Dvorák came to New York in 1892, America's "Columbian" year. He was
immediately exposed to a succession of uniquely American experiences
such as Buffalo Bill's Wild West Show with its Indian dancers. He was
fascinated especially by the Negro Spirituals which he heard first
through his black student at the Conservatory, Harry T. Burleigh. This
music sprang from a sad, homesick people in the American South, probably
blended with the folk songs of his native Bohemia in the mind of the
lonely Czech in the streets of New York. For folk songs the world over
share certain traits: for example, preference for the pentatonic
(five-tone) scale which avoids semitones; melodic cadences from the note
a third or a whole tone below the tonic (cadential) note; and liking for
the "Scotch snap" (short-long) rhythmic foot which is also called
iambic.
Dvorák composed his "New World" Symphony in 1893 and it had a New York
première during the same year. With reference to its purported use of
Negro tunes and other American effects, Dvorák is quoted as having said:
These beautiful and varied themes are the product of the soil. They are
American. They are folk songs of America and your composers must turn to
them. In the Negro melodies of America I discover all that is needed for
a great and noble school of music.
A brief discussion of the four movements of the "New World" Symphony
follows:
I. Adagio/Allegro molto
In the prefacing Adagio several rhythmic aspects of the Allegro molto
and its first principal themes are foreshadowed. The link between the
Adagio and the Allegro is arresting: a curious ninth chord over the
B-flat which moves abruptly to B-natural, the dominant of the
approaching key of E-minor.
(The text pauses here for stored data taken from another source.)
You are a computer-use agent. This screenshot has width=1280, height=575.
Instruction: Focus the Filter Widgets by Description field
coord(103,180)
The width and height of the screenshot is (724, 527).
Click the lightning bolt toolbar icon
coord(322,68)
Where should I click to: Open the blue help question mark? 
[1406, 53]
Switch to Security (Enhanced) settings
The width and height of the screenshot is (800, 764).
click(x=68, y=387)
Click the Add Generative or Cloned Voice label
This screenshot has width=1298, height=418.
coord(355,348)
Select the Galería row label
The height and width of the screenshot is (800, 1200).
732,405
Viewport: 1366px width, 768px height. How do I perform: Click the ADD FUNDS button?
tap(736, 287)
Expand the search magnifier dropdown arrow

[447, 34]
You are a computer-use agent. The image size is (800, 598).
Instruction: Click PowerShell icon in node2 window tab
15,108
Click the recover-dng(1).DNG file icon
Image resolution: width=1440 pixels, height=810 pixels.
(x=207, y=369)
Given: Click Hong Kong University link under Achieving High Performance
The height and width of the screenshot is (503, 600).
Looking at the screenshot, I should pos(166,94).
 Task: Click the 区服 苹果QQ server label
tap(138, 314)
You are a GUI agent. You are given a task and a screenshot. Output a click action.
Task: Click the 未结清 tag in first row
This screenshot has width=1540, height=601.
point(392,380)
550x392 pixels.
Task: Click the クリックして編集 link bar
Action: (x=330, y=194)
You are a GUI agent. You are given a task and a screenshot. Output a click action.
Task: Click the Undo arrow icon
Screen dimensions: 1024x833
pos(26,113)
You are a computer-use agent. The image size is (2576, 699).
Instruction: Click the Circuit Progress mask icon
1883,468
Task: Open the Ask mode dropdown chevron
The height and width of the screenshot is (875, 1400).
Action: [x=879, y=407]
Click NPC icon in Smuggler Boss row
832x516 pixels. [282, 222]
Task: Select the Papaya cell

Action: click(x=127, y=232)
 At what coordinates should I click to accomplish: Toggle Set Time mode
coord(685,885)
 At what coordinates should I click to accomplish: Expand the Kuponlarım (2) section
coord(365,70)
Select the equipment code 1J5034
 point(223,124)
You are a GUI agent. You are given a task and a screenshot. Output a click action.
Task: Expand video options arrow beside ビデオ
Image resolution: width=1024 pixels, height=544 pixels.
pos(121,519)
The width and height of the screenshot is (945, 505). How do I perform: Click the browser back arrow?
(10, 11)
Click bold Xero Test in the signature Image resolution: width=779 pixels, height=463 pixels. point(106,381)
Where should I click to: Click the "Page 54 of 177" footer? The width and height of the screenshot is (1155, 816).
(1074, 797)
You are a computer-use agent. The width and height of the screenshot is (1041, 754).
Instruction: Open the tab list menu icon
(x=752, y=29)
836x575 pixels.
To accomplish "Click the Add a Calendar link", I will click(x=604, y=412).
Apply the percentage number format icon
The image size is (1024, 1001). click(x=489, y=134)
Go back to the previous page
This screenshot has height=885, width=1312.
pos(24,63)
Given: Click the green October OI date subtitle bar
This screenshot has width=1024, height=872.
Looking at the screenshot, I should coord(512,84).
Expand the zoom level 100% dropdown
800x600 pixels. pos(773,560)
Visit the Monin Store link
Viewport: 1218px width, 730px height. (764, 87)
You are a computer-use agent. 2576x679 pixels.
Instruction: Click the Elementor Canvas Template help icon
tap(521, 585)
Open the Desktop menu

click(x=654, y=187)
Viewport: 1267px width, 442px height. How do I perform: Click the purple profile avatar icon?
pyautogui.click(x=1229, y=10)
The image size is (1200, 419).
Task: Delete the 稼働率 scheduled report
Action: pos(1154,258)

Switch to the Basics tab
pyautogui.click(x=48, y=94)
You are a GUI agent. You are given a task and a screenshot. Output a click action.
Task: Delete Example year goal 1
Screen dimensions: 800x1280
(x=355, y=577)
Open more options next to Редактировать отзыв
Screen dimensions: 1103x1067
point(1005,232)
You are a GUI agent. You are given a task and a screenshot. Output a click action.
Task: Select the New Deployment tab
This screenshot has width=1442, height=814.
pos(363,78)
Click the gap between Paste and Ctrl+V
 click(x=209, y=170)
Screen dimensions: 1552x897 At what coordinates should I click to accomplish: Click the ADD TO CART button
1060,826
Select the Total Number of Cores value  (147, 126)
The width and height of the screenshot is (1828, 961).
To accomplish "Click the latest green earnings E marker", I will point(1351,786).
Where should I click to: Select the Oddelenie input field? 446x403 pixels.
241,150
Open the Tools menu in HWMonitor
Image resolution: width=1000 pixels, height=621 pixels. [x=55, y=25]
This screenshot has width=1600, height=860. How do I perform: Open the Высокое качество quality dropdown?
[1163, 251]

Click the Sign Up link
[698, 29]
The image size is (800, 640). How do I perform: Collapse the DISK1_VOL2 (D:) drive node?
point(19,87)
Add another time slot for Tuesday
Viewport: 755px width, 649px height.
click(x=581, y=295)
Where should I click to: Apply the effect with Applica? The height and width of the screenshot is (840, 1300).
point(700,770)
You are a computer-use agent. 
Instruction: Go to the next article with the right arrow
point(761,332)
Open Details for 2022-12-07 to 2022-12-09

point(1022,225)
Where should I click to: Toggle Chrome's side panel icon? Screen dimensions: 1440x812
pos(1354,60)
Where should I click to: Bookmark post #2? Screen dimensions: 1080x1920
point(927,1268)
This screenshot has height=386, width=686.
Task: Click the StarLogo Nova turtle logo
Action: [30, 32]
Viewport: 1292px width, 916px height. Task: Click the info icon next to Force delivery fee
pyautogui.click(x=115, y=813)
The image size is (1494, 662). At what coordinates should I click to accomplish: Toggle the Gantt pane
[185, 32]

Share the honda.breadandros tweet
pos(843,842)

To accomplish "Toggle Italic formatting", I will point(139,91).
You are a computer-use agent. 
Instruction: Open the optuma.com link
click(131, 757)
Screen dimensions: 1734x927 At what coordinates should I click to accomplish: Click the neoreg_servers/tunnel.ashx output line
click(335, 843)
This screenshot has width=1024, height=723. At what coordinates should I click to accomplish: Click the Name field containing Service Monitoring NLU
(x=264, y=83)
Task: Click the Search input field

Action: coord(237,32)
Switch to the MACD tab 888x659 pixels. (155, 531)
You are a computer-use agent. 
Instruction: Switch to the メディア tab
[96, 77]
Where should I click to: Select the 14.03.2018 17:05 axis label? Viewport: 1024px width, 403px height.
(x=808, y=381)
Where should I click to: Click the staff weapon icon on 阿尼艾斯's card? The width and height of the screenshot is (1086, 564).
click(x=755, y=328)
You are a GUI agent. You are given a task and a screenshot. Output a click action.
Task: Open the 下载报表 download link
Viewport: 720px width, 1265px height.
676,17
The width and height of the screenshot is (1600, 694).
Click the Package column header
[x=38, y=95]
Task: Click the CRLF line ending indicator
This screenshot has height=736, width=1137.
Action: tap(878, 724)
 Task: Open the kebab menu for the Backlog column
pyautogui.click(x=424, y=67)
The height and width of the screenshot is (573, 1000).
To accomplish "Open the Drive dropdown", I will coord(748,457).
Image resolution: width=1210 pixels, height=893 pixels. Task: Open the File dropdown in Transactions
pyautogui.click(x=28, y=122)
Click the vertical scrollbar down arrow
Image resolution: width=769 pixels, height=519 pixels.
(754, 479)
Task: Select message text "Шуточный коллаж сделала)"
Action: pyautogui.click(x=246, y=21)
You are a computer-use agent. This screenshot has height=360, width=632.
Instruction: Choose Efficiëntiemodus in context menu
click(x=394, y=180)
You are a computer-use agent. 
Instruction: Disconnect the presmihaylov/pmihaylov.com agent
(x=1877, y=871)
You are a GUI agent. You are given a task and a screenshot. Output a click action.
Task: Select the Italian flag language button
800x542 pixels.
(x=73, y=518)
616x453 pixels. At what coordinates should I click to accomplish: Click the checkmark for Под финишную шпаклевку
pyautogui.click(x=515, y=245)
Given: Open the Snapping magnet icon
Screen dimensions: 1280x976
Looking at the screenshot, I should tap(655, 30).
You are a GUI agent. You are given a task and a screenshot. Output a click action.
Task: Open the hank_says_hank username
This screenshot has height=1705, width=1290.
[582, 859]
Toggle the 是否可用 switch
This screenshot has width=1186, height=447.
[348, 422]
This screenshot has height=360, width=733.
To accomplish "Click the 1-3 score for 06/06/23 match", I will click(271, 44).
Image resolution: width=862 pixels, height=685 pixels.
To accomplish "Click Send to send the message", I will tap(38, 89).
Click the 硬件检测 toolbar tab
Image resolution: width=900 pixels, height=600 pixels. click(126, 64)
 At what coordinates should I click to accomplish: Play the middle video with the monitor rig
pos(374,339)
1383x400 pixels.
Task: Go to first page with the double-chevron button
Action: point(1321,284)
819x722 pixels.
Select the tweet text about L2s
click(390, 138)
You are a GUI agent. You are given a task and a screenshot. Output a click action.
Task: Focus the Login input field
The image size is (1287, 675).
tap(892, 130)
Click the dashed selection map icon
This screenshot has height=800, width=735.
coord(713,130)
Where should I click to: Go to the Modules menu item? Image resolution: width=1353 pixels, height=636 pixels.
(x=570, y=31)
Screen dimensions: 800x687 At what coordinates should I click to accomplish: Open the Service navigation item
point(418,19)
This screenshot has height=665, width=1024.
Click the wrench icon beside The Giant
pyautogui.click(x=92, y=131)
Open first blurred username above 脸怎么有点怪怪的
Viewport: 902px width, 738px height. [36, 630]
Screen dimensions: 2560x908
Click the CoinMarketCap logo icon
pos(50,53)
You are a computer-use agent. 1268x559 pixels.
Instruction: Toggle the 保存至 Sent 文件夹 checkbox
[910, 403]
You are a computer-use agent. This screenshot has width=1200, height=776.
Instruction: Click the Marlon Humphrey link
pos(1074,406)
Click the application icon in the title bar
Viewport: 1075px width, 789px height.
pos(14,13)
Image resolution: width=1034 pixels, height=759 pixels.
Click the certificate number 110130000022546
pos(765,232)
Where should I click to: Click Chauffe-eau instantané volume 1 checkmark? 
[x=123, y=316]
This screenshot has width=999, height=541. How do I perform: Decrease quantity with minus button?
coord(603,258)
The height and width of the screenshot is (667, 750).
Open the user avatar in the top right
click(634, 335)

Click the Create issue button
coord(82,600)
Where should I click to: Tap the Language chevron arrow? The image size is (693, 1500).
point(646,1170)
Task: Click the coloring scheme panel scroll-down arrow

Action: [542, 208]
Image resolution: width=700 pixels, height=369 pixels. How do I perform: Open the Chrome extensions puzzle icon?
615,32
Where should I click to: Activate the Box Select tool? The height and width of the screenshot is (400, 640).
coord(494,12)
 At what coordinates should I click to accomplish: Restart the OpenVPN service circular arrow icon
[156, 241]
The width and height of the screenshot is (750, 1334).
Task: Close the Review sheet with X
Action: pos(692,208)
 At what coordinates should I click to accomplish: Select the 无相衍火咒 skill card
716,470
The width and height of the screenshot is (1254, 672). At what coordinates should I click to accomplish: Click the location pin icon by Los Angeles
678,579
The first theme is announced by horns and
has alternating trochaic (long-short) and iambic (short-long) rhythms,
the latter being the "Scotch snap." The second subject has two phases,
the first in G minor, the second (the true second theme) in G major. The
movement is constructed in a loose sonata-allegro design and might be
designated as neo-primitive with its simple, triadic tunes and its
frequent use of the "Scotch snap" rhythm.
II. Largo
The english horn theme of this movement is the best-known subject of the
Symphony. It is prepared by three vivid chromatic chords which serve to
stress the poignant, primitive character of the theme which is truly
pentatonic, structured from the pentatonic scale on D-flat: D-flat,
E-flat, F, A-flat, B-flat, D-flat. The entire movement uses a simple
tripartite (ABA) design with a middle section in C-sharp minor.
III. Scherzo - Molto vivace
This lively Scherzo features contrasting rhythms and moves,
surprisingly, through E major, then C minor during its middle section.
IV. Allegro con fuoco
An introductory flourish in full orchestra precedes a bright subject in
horns and trumpets. Eventually the movement recalls many ideas from
previous movements, in true 19th century fashion.